In an end-of-the-summer blockbuster, the Sixth Circuit addressed the “often-elusive line between admissible opinion and inadmissible speculation under Rule 702.” The case could have significant ramifications for products liability cases, particularly in the MDL setting. Not only does this decision overturn a jury verdict of $20.5 million, but it also signals an uphill battle for plaintiffs seeking to rely upon expert testimony to establish causation where the science is unsettled.
In Tamraz v.
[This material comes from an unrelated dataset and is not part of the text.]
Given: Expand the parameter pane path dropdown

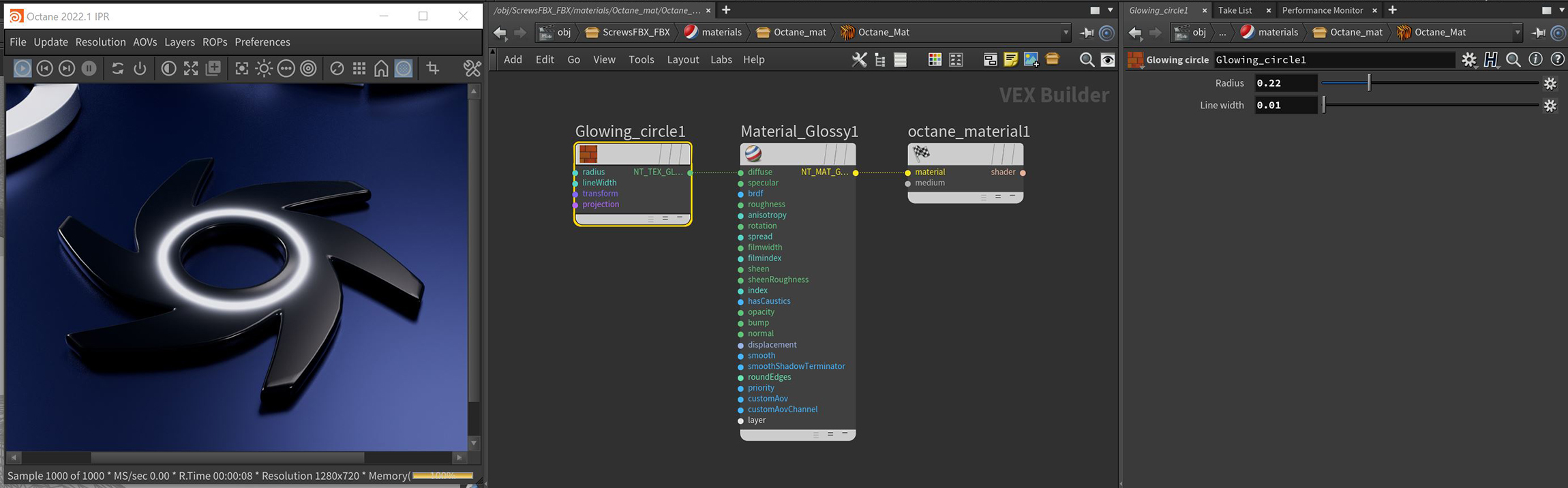Looking at the screenshot, I should (1518, 33).
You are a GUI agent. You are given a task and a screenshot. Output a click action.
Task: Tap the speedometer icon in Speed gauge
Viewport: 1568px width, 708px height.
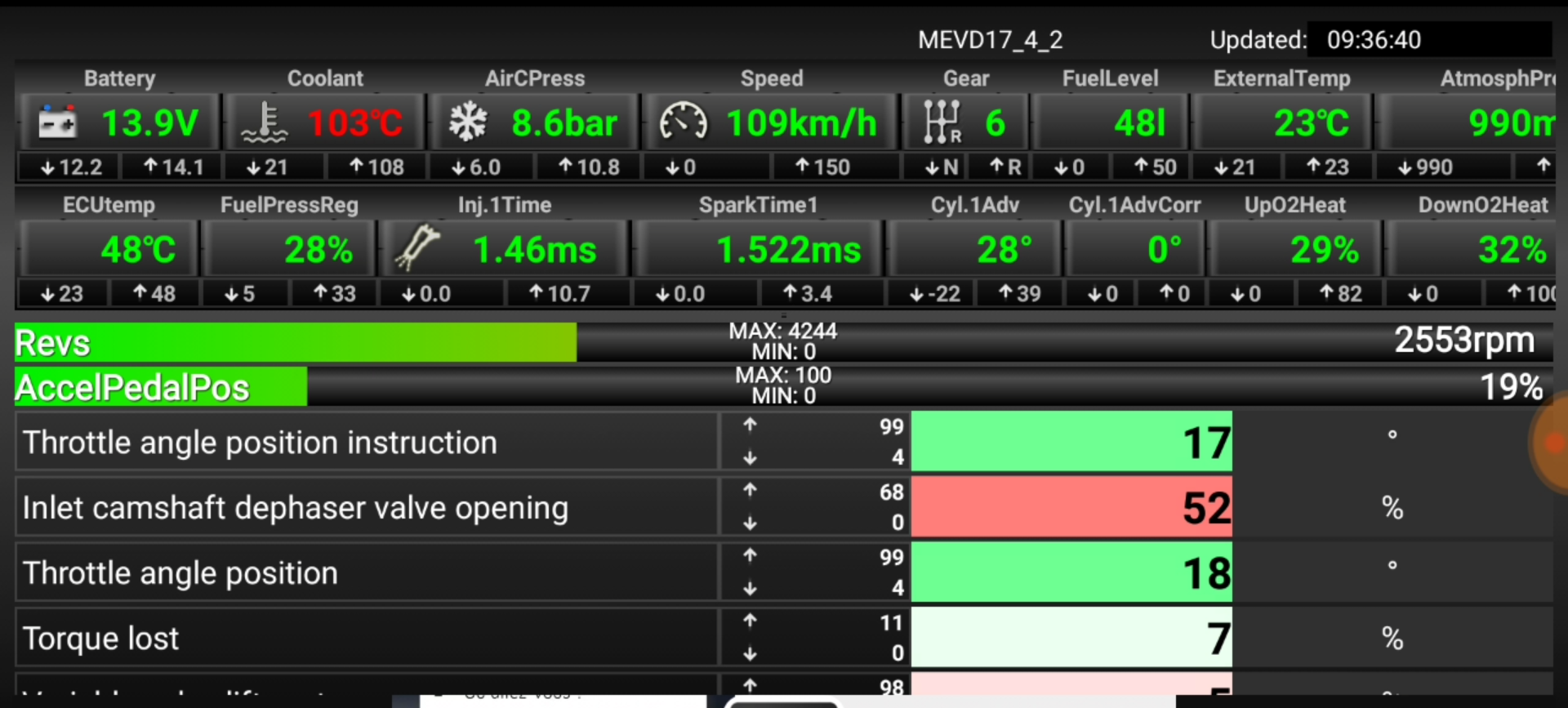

Lincoln Electric Company (6th Cir., Case No. 08-4015/4016, Sept. 9, 2010) (PDF), the Court held that a physician’s testimony regarding the cause of a disease must be tested under Daubert principles as stringently as the physician’s testimony regarding the diagnosis of the disease. The parties in Tamraz generally agreed that the plaintiff suffered from Parkinson’s Disease, but they did not agree on whether the disease was caused by exposure to manganese during the plaintiff’s career as a welder.
The majority reversed the district court’s admission of the physician’s testimony because some steps in the analysis were supported only by purely theoretical studies and others by unsupported analogies or suppositions. While the Court acknowledged that the “working hypothesis” offered by the expert was “plausible” and “may even be right,” it did not survive Daubert scrutiny because of the “speculative jumps” inherent in the expert’s opinion. What science may view as a “useful but untested hypothesis,” the Sixth Circuit held the law should “generally treat as inadmissible speculation.” The Court expressed concern about “allowing the law to get ahead of science,” a result that “would destroy jobs and stifle innovation unnecessarily.”
Judge Martin’s dissent, which may be the first opinion in the Federal Reporter to cite the TV show “House”, criticized the “majority’s newly-minted requirement that scientific testimony must be without flaws or gaps and have no unprovable inferences or assumptions” as inconsistent with the scientific process. Judge Martin also hinted at a circuit split, arguing that the Second Circuit would treat such matters as questions of weight, rather than admissibility.
Judge Sutton and District Court Judge Reeves (sitting by designation) were in the majority. Judge Martin dissented.